• SELECTED EXCERPT:

━━━━━━━━━━━━━━━━

Deadmau5 Threatens Spotify Exit Over Daniel Ek Comments: ‘About to Pull My Catalog from These F–king Vultures’

Deadmau5 Threatens Spotify Exit Over Daniel Ek Comments: ‘About to Pull My Catalog from These F–king Vultures’

A VELD performance from Deadmau5, who is threatening to pull his catalog from Spotify over comments made by CEO Daniel Ek. Photo Credit: Visualbass Photography

Remember Daniel Ek’s comments about “the cost of creating content”? Following a tidal wave of related pushback from artists and fans, Deadmau5 is now threatening to pull his catalog over the remarks.

The Ontario-born DJ confirmed as much in an Instagram post, which features a screenshot of an article concerning Ek’s statement. We covered the billionaire’s ill-advised disclosure (that “the cost of creating content” is “close to zero”) and the ensuing fallout closer to June’s beginning.

Whether Deadmau5 missed the initial wave of controversy or intentionally opted against addressing the subject, he only recently let his position be known.

“Incorrect,” 43-year-old Deadmau5 wrote. “The cost of creating content was 25+ years of my life and much of those proceeds going to your company you complete f–king idiot. @spotify”

And when responding to a comment about how much fans “hate Spotify,” the seven-time Grammy nominee made clear that he may opt to remove his body of work from the platform altogether.

“I feel that,” summed up Deadmau5, “I’m about to pull my catalog from these f–king vultures, enoughs enough.”

Notwithstanding the commitment, Deadmau5’s catalog was still live on Spotify, where the producer has nearly five million monthly listeners, at the time of this writing. Worth noting is that 2023’s Kx5, Deadmau5’s first studio album in seven years, is a collaboration with Kaskade.

Furthermore, less than one year has passed since the Pixelynx founder Deadmau5 rather directly thanked Spotify for featuring his work and logo on its “Dance Favorites” playlist; that wasn’t even the first time the electronic veteran had expressed gratitude for a promotional push from the service.

Among other things, the points appear to underscore the considerable marketing potential associated with Spotify. At the top level, the My Spotify creator, which had 615 million monthly active users as of Q1 2024, reportedly guarantees a set number of spots on official playlists to major label acts in the appropriate licensing deals.

More significantly, said marketing potential isn’t limited to streams and listeners. Spotify and AEG are currently collaborating on a pre-sale offer around Sabrina Carpenter’s forthcoming arena tour, for instance.

In the bigger picture, Deadmau5 is hardly alone in holding a far-from-positive opinion of Spotify at present. Due to the unprecedented reclassification of Spotify’s main music packages as bundles in the U.S. – and despite the subsequent rollout of music-only plans – that long list of disgruntled parties now includes the NMPA, the MLC, and several others.

Those reclassifications have brought about a double-digit decline in Spotify’s U.S. mechanical royalty payments and, factoring for modest subscriber growth and price increases, could well cost publishers materially through 2027’s end.

━━━━━━━━━━━━━━━━

• EXTRACTED INFORMATION:
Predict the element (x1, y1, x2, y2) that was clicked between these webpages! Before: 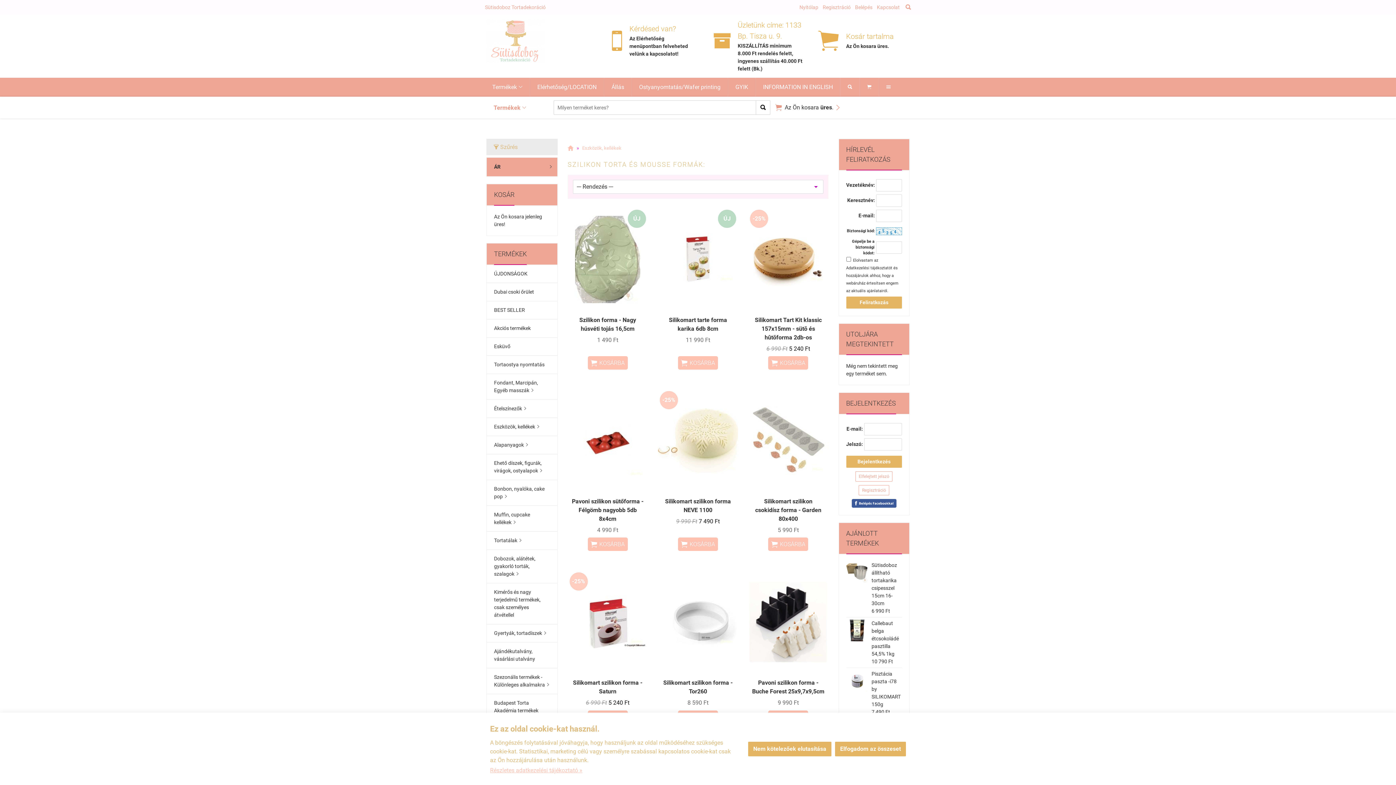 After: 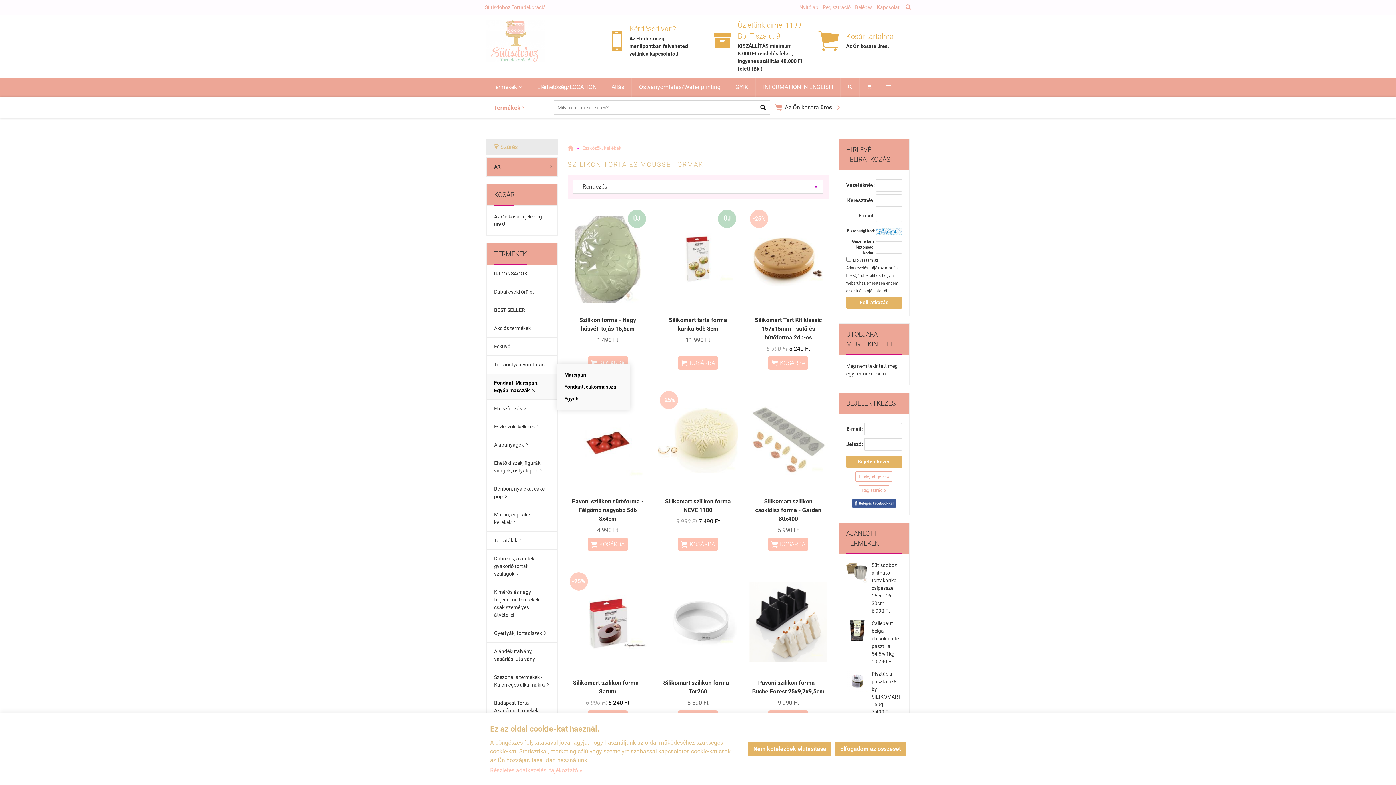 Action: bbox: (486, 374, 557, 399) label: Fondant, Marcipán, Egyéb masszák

━━━━━━━━━━━━━━━━

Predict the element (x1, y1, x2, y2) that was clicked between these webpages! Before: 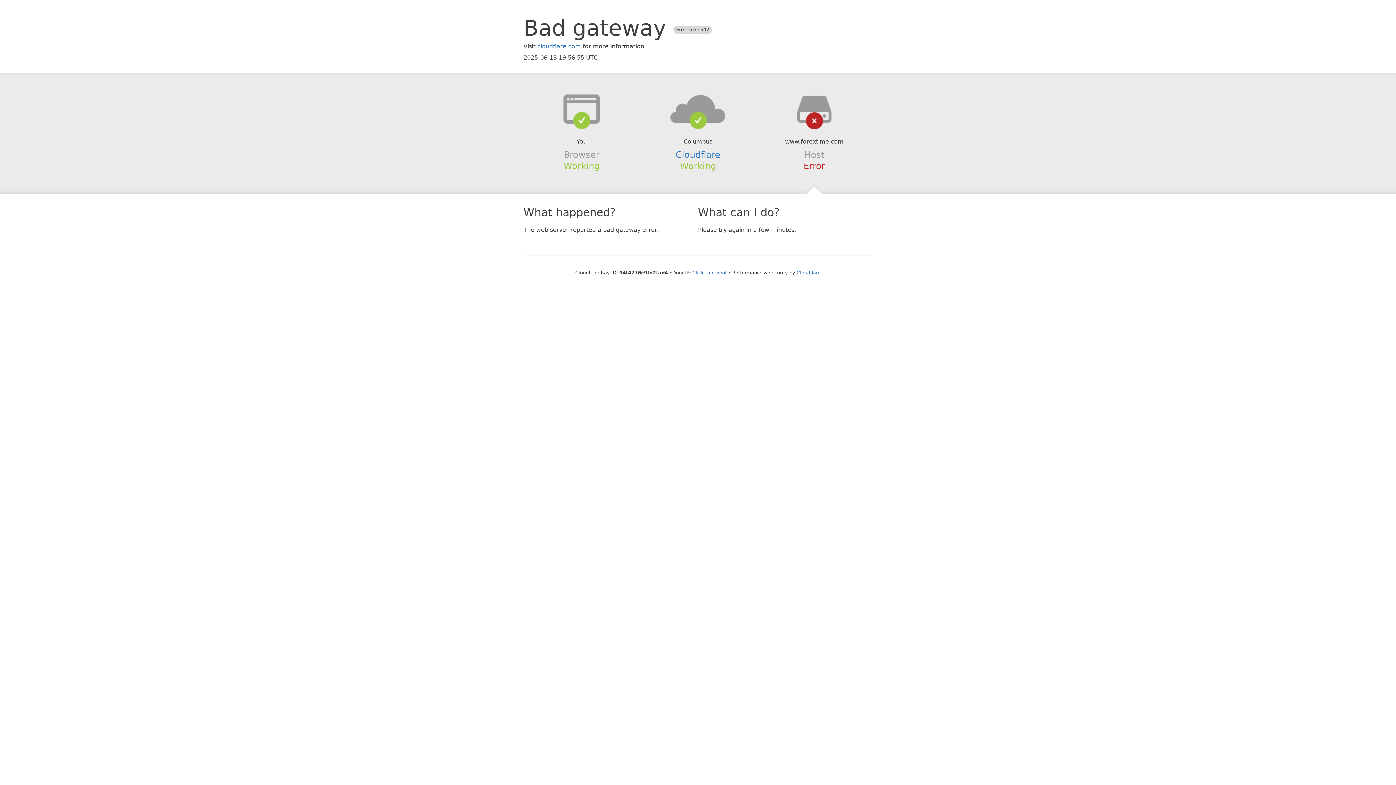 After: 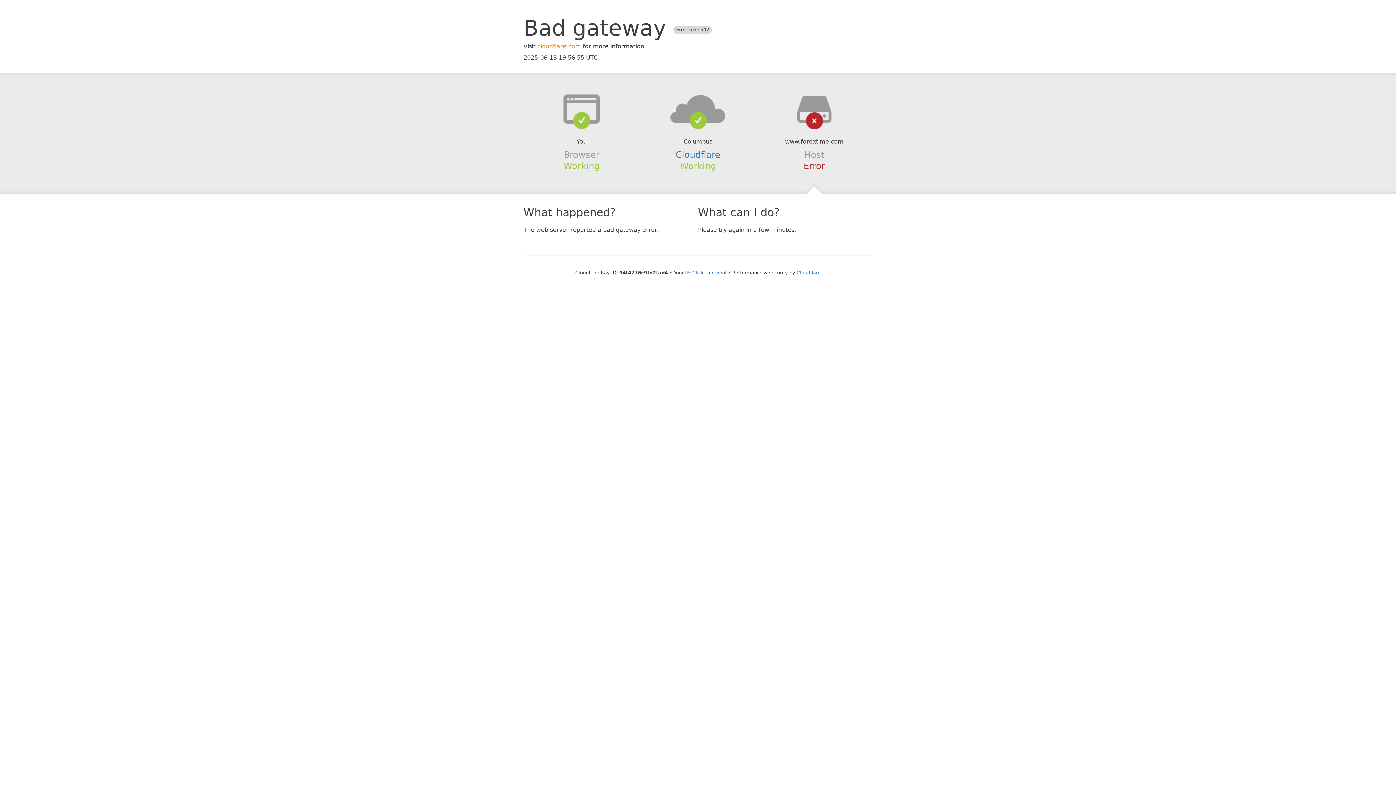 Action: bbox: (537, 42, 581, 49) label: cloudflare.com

━━━━━━━━━━━━━━━━

• TO BE DONE:
1) What is the Spanish translation of this sentence from the Deadmau5 article: "Whether Deadmau5 missed the initial wave of controversy or intentionally opted against addressing the subject, he only recently let his position be known."?
2) According to the Deadmau5 article, how many monthly active users did Spotify have as of Q1 2024?
3) Which people are mentioned by name in the Deadmau5 article? List them all.
The data comes from a different source than the article.

• EXPECTED RESULTS:
1) Ya sea que Deadmau5 se perdiera la ola inicial de controversia o que decidiera intencionalmente no abordar el tema, solo recientemente dio a conocer su postura.

2) 615 million.

3) Deadmau5, Daniel Ek, Kaskade, Sabrina Carpenter